This Week in the Hockey East Women’s League: Feb. 20, 2003

Top Of The Heap

Having exchanged three-goal home victories two weeks ago, No. 8 Providence and No. 5 New Hampshire will take to the ice for their third and final regular-season meeting on Saturday in Hockey East’s top rivalry.

Though this won’t necessarily be the last meeting between the two teams — they are favored to face off again in the first Hockey East championship at Northeastern in March — there’s still plenty at stake on Saturday.

There are Frozen Four implications for both teams, and this game could well decide the first Hockey East regular-season champion.

“First year of Hockey East, I think the regular-season title will mean more than it ever will, in my eyes,” said Providence coach Bob Deraney.

"I think we’re starting to peak at the right time. … That excites me. I think our best hockey is still ahead of us."

— Providence coach Bob Deraney

The past two matchups leave few definitive clues as to who will come out on top. The home teams did win each game, as neither was able to come from behind on the road. Providence took the first meeting at Schneider 3-0, while UNH won the rematch 4-1 at Whittemore the next day.

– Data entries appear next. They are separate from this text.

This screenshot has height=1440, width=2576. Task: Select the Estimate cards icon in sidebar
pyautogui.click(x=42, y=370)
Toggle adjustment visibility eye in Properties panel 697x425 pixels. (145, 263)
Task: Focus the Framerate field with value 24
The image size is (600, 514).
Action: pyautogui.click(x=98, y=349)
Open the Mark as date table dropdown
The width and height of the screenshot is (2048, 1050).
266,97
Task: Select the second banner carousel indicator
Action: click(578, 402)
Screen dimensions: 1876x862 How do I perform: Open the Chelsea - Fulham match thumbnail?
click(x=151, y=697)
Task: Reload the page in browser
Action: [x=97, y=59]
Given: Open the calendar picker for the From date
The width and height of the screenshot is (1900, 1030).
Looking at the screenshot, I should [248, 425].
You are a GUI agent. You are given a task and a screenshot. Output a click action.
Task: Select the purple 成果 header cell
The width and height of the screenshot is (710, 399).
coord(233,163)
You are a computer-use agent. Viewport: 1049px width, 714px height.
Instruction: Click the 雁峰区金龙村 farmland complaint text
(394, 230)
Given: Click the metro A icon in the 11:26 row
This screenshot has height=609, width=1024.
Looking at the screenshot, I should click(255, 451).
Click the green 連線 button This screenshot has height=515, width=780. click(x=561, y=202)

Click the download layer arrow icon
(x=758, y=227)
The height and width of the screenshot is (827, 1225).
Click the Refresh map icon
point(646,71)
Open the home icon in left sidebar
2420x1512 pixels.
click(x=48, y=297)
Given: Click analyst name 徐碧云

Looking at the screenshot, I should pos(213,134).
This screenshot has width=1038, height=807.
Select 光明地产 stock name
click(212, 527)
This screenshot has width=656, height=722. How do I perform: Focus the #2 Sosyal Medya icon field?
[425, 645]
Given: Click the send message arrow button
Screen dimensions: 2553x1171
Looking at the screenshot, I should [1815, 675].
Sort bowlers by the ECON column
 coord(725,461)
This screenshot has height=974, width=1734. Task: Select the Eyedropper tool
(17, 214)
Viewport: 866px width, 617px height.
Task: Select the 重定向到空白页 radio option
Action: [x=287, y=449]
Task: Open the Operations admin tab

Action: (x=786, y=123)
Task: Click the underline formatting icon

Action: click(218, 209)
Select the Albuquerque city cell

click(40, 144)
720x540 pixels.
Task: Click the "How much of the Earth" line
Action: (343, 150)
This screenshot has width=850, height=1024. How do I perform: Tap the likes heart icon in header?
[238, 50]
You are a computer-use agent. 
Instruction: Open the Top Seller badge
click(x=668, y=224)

“I thought we played fine [in the loss], but we got behind, and when you get behind on the road it’s tough,” said New Hampshire coach Brian McCloskey.

“I think the two games had opposite story lines because the home team took advantage of its opportunities,” McCloskey added. “Other than that, I don’t think the two games were that much different.”

Both schools’ coaches agree — the teams are so even that whoever wins will simply be whoever can take advantage of the other’s mistakes.

“Both teams have tremendous forwards, offensive defensemen who are impact players, and goaltending seems to be very strong,” Deraney said. “It’s about as easily matched as it gets.”

Providence enters the weekend with some momentum, having won five games in a ten-day stretch — a pair against Quinnipiac, a pair against Connecticut and a game against Brown in between. By sweeping Connecticut, the Friars avenged their only Hockey East blemish provided by a team other than UNH. That tie allowed the Wildcats to acquire the one-point league lead that persists today.

Deraney feels the scoring drought that has plagued his team might finally be over. The Friars’ power play is now up to seventh in the nation, while New Hampshire’s is 12th.

While Providence has been making strides on the offensive end, the Friars will be tested because Jen Huggon has continued to be extraordinary for New Hampshire. Huggon’s save percentage of .933 is far and away the best in the nation, and only Harvard’s Jessica Ruddock has a better goals against average.

The Friars now have the second-longest winning streak in the nation and the longest in the East. Deraney maintains the hope that if Providence wins out the rest of the season — which means closing the season with a 10-game win streak and a 14-1-1 record in the last 16 games — it’ll be enough to make the Frozen Four.

“I think we’re starting to peak at the right time,” Deraney said. “That excites me. I think our best hockey is still ahead of us.”